> [Work order 1]:
Decide whether each statement below agrees with the article about Carl Sagan and the space station. Answer yes or no for each, and quote the exact words from the article that settle it.
(a) The "Cosmos" documentary dates from 1980-81.
(b) "Pale Blue Dot" was a New York Times best seller.
(c) The ISS National Lab conducts its research on the Moon's surface.
> [Work order 2]:
Continue the article about Carl Sagan and the space station, starting after its last sentence.
Segment Start: Source document
Carl Sagan assumed many roles during his brief tenure on this Earth: astronomer, planetary scientist—the two for which he is most renowned—humanist, environmentalist, educator, marijuana advocate, and science-fiction fan, among others.

He also was a poet, of sorts.

Many of Sagan’s ideological doctrines and written work are somewhat poetic in nature. Case in point: the 1980-81 “Cosmos” documentary, in which he states, “We have lingered long enough on the shores of cosmic ocean. We are ready at last to set sail for the stars.”

There’s also his New York Times best-selling book “Pale Blue Dot,” where Sagan paints a realistic portrait of Earth’s significance in the universe: “Our posturings, our imagined self-importance, the delusion that we have some privileged position in the Universe, are challenged by this point of pale light. Our planet is a lonely speck in the great enveloping cosmic dark.”

And lest not forget his most famous quote: “The nitrogen in our DNA, the calcium in our teeth, the iron in our blood, the carbon in our apple pies were made in the interiors of collapsing stars. We are made of starstuff.”

Indeed, homo sapiens are the descendent of stars, as the carbon, nitrogen, and oxygen atoms in the human body were created in previous generations of celestial bodies billions of years ago.

It seems only logical then, that humanity would look to the stars for answers to (and help with) its earthly struggles.

Help with humankind’s healthcare struggles, in particular, have come by way of the International Space Station (ISS) National Lab, which conducts scientific research in Earth orbit.
Segment End: Source document
Segment Start: Information supplied
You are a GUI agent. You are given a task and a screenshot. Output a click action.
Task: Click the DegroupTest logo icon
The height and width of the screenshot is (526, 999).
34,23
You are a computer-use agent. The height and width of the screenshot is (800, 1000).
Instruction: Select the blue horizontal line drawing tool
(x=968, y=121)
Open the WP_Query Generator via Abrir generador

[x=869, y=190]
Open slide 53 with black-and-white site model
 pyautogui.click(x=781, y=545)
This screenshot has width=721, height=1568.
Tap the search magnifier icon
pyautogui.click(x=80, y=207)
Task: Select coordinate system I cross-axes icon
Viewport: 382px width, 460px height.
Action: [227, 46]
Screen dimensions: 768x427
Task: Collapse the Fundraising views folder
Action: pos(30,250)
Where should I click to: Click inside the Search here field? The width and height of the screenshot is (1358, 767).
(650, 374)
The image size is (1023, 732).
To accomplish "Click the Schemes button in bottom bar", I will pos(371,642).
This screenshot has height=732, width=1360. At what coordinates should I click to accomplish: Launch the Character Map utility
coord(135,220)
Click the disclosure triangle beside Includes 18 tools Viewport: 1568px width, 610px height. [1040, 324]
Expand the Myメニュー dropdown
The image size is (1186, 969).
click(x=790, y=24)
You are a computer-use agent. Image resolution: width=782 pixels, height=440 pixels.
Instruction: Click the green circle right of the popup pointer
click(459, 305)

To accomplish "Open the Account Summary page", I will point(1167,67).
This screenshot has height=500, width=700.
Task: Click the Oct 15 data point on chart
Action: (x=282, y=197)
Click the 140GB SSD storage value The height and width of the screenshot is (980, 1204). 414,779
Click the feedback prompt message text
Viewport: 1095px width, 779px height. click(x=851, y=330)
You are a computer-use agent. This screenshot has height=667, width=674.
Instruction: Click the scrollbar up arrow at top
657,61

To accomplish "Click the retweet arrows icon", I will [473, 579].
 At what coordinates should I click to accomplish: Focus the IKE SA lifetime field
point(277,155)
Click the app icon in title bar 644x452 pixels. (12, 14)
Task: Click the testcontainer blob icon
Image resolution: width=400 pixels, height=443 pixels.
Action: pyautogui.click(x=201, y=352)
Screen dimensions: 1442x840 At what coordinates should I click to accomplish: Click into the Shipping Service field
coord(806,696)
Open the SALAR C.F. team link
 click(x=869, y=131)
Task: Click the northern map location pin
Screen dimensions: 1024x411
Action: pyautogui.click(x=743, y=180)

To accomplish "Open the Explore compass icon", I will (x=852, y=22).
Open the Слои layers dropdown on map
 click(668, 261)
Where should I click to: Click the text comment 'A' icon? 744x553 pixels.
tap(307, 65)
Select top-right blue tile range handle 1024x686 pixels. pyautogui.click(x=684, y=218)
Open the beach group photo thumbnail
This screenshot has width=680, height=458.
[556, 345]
Segment End: Information supplied
> [Answer section 1]:
(a) Yes: "the 1980-81 “Cosmos” documentary"
(b) Yes: "his New York Times best-selling book “Pale Blue Dot,”"
(c) No: "which conducts scientific research in Earth orbit."

> [Answer section 2]:
Designated a U.S. National Laboratory in 2005 by U.S. Congress, the ISS National Laboratory is responsible for managing all non-NASA research.

The Center for Advancement of Science in Space (CASIS), a nonprofit, non-government organization, has managed the ISS National Lab for the past 13 years. During that time, it has selected hundreds of research projects for the lab, including new drug development, cancer formation analyses, disease model studies, advanced materials testing, and human tissues manufacturing.

Some of the more recent ISS National Lab research projects aimed to improve the terrestrial treatment of eye/vision-related conditions, neurogenerative diseases, and inflammatory disorders.

Oculogenex, for example, tested a novel gene therapy to prevent and possibly even reverse vision loss from age-related macular degeneration, which affects more than 200 million of the planet’s inhabitants.

The startup’s regenerative gene therapy product is delivered one-time into the eye with an intraocular injection. Designed to help retinal cells become more resistant to stress, repair damage, and increase their lifespan, the therapy can potentially activate dormant stem cells in the retina to replace lost tissue. Its benefit has been demonstrated in preclinical research, and the La Habra, Calif.-based company is completing its preclinical research program to prepare for Phase 1 clinical trials.

“The microgravity investigation could pave the way for future clinical trials and treatments, offering hope to those grappling with this debilitating condition,” Oculogenex CEO Hema Ramkumar, M.D., a physician treating macular degeneration patients, said when the company’s therapy set off to space earlier this year.

The gene therapy enhances cellular response to oxidative stress and prevents retinal cell death, an approach that aims to restore the functionality of damaged cells and prevent vision loss.

“As we age, an epigenetic switch stops cellular repair, leading to cell degradation,” Ramkumar explained. “Our gene therapy renews dormant retinal stem cells, enhances mitochondrial function, and prevents cell senescence and death. By targeting this epigenetic switch, our therapy instructs cells to remain active and resilient, promoting repair and sustaining vision.”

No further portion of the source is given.